#### DIRECTIVE
Which lines of the records contain the word "pixels"? Filter the records down to those lines and copy each one, treating case as significant.

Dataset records
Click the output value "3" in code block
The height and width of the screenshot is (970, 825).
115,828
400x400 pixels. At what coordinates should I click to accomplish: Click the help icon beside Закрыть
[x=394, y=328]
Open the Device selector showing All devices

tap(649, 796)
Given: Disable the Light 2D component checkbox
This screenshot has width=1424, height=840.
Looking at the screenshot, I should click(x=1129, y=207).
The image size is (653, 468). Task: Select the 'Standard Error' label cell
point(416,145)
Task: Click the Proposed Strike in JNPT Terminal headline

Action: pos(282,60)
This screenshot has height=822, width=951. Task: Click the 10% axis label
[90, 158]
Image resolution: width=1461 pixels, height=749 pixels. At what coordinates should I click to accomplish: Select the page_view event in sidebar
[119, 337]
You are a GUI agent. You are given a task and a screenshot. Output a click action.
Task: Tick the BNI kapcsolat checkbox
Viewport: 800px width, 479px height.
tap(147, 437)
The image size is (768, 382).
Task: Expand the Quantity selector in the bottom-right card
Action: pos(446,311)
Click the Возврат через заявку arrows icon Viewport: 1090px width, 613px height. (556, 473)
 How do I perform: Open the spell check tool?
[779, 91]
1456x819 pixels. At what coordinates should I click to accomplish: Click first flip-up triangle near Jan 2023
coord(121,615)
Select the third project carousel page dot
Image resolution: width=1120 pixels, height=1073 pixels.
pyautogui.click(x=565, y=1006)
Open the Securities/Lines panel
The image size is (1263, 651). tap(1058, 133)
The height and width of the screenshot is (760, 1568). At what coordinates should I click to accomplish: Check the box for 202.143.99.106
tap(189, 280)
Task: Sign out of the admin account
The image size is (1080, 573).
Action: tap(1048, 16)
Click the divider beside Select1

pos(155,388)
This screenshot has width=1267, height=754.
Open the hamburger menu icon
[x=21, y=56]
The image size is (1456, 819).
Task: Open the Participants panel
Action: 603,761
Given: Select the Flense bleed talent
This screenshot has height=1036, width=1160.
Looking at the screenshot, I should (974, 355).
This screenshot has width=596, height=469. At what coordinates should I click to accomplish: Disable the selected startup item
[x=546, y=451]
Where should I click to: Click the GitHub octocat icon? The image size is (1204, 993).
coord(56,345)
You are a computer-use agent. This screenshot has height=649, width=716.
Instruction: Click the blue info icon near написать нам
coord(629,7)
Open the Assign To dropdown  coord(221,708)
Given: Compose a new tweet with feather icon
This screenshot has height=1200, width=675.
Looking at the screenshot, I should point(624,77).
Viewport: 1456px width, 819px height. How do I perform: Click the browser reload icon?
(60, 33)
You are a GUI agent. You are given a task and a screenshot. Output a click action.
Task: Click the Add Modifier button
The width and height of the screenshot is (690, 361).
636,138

#### THE RESULT
400x400 pixels. At what coordinates should I click to accomplish: Click the help icon beside Закрыть
Image resolution: width=1461 pixels, height=749 pixels. At what coordinates should I click to accomplish: Select the page_view event in sidebar
1456x819 pixels. At what coordinates should I click to accomplish: Click first flip-up triangle near Jan 2023
Image resolution: width=1120 pixels, height=1073 pixels.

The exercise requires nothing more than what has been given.